If a quadrilateral is inscribed inside a cycle, the sum of the two pairs of opposite sides of the cyclic quadrilateral is equal to the product of the diagonals of the cyclic quadrilateral.

From the above cyclic quadrilateral $$ABCD$$,

$$(A C \times B D)=(A B \times A D)+(B C \times C D)$$

$$\Rightarrow d_{1} \times d_{2}=(a \times d)+(b \times c)$$

$$\Rightarrow d_{1} d_{2}=a d+b c$$

Learn About Different Parts of a Circle

### Solved Examples – Cyclic Properties of Circle

Q.1. $$A B C D$$ is a cyclic quadrilateral in which $$A C$$ and $$B D$$ are its diagonals. If $$\angle D B C=50^{\circ}$$ and $$\angle B A C=45^{\circ}$$, find $$\angle B C D=?$$

Ans: $$\angle C A D=\angle D B C=50^{\circ}$$ (Angles in the same segment are equal)
Therefore, $$\angle D A B=\angle C A D+\angle B A C=50^{\circ}+45^{\circ}=95^{\circ}$$
But $$\angle D A B+\angle B C D=180^{\circ}$$ (Opposite angles of a cyclic quadrilateral)
So, $$\angle B C D=180^{\circ}-95=85^{\circ}$$
Therefore, $$\angle B C D=85^{\circ}$$

Q.2. In the figure given below, find the value of $$a$$ and $$b$$.

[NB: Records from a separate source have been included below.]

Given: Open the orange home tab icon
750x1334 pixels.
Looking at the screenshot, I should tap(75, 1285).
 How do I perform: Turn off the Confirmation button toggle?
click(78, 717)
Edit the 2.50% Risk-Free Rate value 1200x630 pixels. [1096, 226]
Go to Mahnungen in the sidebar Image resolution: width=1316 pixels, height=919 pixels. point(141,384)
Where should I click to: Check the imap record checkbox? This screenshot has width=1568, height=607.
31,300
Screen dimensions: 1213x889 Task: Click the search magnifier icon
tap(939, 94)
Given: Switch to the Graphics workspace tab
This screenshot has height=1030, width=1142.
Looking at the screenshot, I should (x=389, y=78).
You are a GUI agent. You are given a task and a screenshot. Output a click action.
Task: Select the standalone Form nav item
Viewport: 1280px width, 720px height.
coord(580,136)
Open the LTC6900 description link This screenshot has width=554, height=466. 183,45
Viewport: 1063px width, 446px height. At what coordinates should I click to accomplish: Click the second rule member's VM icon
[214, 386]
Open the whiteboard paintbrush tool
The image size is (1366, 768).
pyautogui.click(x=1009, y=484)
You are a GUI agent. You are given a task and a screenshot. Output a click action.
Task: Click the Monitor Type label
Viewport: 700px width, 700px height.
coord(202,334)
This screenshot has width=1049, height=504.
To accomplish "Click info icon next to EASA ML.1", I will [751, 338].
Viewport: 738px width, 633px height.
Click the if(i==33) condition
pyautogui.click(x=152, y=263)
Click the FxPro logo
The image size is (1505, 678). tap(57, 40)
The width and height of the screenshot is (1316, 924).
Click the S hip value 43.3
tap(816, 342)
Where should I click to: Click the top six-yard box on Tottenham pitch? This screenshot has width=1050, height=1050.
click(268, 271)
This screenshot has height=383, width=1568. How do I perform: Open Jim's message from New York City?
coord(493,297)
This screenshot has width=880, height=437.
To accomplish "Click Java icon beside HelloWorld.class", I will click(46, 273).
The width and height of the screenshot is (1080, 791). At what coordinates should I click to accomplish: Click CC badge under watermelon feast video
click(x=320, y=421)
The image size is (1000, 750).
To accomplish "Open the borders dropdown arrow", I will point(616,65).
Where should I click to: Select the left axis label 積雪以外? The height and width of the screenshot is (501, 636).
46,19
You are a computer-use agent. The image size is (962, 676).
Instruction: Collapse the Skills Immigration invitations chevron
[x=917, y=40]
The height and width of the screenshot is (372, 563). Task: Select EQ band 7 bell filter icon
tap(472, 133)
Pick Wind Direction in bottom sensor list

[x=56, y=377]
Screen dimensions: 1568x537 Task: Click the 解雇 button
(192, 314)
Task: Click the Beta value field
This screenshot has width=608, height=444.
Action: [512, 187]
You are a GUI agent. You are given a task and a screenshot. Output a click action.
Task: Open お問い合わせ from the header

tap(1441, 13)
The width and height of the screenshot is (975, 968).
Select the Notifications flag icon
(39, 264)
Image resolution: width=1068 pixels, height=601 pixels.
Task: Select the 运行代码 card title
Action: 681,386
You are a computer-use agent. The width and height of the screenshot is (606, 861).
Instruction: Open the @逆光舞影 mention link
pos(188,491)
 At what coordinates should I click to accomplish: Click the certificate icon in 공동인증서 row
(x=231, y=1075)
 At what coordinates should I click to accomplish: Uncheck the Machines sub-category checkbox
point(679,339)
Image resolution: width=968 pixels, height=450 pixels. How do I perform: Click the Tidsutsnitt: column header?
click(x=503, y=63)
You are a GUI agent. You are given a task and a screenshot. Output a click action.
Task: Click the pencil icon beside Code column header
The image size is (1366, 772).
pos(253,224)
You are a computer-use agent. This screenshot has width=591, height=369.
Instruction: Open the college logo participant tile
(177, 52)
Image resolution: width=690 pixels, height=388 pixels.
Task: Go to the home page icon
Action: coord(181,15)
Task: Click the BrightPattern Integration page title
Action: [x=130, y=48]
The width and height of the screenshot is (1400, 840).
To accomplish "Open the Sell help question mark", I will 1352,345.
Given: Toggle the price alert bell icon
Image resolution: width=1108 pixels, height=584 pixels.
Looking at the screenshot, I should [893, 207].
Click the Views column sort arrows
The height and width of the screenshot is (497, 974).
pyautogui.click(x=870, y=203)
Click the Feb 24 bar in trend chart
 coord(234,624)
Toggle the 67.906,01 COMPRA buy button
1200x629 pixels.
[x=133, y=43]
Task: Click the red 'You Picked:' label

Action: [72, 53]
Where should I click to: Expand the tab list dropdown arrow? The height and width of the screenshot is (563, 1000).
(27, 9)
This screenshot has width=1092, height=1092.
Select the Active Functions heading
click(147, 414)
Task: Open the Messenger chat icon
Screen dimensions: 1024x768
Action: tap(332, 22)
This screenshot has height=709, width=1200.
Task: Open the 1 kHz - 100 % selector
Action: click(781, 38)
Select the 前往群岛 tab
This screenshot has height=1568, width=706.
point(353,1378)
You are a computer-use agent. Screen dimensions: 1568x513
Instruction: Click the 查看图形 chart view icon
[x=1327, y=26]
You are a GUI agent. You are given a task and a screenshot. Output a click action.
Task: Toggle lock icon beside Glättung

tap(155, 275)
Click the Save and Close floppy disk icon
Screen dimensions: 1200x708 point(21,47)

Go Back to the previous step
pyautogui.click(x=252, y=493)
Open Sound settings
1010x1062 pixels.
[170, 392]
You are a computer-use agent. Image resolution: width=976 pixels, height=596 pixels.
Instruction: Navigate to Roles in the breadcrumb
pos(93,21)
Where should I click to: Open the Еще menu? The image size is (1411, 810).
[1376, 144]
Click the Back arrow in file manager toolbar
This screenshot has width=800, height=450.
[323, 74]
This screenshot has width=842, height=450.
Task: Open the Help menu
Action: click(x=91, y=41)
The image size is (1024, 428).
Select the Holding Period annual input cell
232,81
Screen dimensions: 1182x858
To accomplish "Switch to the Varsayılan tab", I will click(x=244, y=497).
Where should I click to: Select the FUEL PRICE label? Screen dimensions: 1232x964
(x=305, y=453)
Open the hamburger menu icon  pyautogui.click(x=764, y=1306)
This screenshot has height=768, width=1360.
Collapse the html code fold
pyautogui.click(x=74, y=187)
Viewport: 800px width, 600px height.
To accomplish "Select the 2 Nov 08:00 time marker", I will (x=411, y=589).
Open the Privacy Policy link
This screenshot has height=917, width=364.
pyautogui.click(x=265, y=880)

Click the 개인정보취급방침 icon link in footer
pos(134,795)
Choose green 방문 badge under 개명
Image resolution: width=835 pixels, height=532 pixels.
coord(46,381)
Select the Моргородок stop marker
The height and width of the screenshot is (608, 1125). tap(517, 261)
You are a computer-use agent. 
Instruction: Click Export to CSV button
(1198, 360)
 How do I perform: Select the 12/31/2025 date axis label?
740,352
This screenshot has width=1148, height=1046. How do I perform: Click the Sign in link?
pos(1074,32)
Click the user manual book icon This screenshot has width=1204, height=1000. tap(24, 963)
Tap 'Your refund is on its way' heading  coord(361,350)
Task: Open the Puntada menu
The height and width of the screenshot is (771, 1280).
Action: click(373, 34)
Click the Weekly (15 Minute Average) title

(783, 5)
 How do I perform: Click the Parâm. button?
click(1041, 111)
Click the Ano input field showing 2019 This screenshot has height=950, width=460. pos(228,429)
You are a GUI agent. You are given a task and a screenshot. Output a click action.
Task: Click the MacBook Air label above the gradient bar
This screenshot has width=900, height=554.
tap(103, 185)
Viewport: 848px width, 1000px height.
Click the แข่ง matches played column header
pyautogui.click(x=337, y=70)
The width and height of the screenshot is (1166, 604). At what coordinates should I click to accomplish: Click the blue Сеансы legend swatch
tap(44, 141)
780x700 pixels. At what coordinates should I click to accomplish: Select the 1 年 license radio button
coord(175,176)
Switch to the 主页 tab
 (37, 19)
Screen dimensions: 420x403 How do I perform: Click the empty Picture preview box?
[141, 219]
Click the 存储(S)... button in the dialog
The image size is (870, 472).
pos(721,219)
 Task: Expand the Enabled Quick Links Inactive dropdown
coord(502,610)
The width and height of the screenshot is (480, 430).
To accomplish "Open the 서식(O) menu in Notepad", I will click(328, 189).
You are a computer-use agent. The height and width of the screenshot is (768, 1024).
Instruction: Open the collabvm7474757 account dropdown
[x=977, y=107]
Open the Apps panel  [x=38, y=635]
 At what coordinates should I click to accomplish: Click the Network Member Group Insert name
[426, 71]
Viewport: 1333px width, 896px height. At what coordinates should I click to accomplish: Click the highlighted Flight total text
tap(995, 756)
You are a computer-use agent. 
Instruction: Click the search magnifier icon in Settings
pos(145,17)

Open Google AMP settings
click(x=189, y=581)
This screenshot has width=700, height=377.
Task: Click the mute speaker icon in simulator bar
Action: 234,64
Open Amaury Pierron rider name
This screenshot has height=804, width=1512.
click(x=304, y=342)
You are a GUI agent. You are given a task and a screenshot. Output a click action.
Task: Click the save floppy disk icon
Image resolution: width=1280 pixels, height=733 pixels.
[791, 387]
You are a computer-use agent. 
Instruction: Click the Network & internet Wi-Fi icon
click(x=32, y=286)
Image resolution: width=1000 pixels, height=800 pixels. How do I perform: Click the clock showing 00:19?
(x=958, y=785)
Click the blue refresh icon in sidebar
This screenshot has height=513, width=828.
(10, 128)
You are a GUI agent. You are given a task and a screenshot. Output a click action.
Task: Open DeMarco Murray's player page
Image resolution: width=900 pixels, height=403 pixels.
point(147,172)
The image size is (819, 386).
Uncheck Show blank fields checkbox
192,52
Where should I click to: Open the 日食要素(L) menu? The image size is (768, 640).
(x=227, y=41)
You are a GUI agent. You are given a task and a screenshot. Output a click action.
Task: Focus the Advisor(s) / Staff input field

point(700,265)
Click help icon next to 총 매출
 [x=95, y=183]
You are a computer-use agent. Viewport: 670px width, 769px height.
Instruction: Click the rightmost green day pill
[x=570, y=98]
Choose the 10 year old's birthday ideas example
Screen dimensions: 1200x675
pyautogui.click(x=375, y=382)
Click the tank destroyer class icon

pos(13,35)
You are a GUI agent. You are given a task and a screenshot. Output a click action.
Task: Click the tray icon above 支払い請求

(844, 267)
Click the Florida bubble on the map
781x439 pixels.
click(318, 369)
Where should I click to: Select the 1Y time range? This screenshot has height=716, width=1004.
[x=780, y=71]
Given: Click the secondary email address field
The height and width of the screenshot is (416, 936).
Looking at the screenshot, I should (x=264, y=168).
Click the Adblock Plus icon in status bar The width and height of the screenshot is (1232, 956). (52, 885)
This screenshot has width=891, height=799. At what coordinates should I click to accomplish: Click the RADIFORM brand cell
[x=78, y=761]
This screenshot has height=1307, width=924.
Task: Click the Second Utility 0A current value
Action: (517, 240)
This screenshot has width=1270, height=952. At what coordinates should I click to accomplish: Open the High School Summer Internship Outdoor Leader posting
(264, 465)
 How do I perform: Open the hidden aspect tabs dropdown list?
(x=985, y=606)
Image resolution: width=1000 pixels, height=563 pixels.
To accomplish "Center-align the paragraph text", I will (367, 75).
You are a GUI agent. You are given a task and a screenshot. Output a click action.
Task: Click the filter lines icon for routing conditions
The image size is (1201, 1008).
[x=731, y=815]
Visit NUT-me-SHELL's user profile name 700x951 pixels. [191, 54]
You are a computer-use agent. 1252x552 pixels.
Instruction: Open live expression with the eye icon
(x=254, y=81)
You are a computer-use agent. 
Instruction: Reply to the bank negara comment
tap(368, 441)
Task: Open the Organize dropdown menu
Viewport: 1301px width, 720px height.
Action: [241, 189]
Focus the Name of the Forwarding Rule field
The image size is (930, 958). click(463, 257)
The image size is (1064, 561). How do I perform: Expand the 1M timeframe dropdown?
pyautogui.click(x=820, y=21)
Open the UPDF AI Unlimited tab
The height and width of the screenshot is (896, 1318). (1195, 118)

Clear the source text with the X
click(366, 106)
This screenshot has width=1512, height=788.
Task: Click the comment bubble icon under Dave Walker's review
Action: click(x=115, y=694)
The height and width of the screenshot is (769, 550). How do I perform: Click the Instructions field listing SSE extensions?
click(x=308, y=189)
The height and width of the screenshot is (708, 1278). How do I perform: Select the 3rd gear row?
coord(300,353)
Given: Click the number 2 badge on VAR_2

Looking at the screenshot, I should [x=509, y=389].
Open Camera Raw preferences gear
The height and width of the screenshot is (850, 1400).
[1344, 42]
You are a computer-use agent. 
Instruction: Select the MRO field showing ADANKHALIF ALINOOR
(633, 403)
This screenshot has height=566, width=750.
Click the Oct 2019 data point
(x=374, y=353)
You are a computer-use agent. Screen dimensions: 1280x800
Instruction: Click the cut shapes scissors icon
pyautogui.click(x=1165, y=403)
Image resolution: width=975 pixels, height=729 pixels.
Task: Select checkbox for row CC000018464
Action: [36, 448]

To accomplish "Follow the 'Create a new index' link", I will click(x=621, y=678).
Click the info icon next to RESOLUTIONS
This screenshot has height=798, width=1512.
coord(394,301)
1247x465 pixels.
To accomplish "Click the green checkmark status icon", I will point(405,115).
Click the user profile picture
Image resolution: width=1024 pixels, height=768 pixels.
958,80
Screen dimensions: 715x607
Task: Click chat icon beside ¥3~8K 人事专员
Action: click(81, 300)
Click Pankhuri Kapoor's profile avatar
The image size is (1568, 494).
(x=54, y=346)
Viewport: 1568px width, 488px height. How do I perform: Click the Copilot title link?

Ans: By the exterior angle property of a cyclic quadrilateral, if one side of a cyclic quadrilateral is produced, the exterior angle equals the interior opposite angle.
Therefore, we get $$b=100^{\circ}$$
And $$a+30^{\circ}=60^{\circ}$$
$$\Rightarrow a=60^{\circ}-30^{\circ}=30^{\circ}$$
Therefore, the values of $$a$$ and $$b$$ are $$30^{\circ}$$ and $$100^{\circ}$$, respectively.

Q.3. Find the value of angle $$\angle S$$ of a cyclic quadrilateral $$P Q R S$$ if angle $$\angle Q$$ is $$70^{\circ}$$.
Ans: If $$PQRS$$ is a cyclic quadrilateral, the sum of a pair of two opposite angles will be $$180^{\circ}$$.
$$\Rightarrow \angle Q+\angle S=180^{\circ}$$
$$\Rightarrow 70^{\circ}+\angle S=180^{\circ}$$
$$\Rightarrow \angle S=180^{\circ}-70^{\circ}$$
$$\Rightarrow \angle S=110^{\circ}$$
The value of angle $$\angle S$$ is $$110^{\circ}$$.

Q.4. Find the value of angle $$D$$ of a cyclic quadrilateral $$A B C D$$ if angle $$B$$ is $$65^{\circ}$$.
Ans: If $$A B C D$$ is a cyclic quadrilateral, the sum of a pair of two opposite angles will be $$180^{\circ}$$.
$$\Rightarrow \angle B+\angle D=180^{\circ}$$
$$\Rightarrow 65^{\circ}+\angle D=180^{\circ}$$
$$\Rightarrow \angle D=180^{\circ}-65^{\circ}$$
$$\Rightarrow \angle D=115^{\circ}$$
The value of angle $$D$$ is $$115^{\circ}$$.

Q.5. In the figure given below, $$\angle a=60^{\circ}$$, then find the $$\angle e$$.

Ans: From the given $$\angle a=60^{\circ}, \angle e=$$ ?
We know, by the exterior angle property of a cyclic quadrilateral, if one side of a cyclic quadrilateral is produced, then the exterior angle equals the interior opposite angle.
So, $$\angle a=\angle e$$
$$\Rightarrow \angle a=\angle e=60^{\circ}$$
Therefore, $$\angle e=60^{\circ}$$.

### Summary

A cyclic quadrilateral is a quadrilateral that is encompassed by a circle. A circle goes through each of the quadrilateral’s four vertices, in other words. In a cyclic quadrilateral, the total of each pair of opposite angles is $$180^{\circ}$$.

If a quadrilateral has one set of opposite angles that add up to $$180^{\circ}$$, it is cyclic. This article includes the definition of a circle, properties of a circle, cyclic quadrilateral, properties of a cyclic quadrilateral, angles of a cyclic quadrilateral, properties of a cyclic quadrilateral inscribed in a circle.

This article, “Cyclic Properties of Circle”, helps in understanding these concepts in detail, and it also helps us solve the problems based on these topics very easily.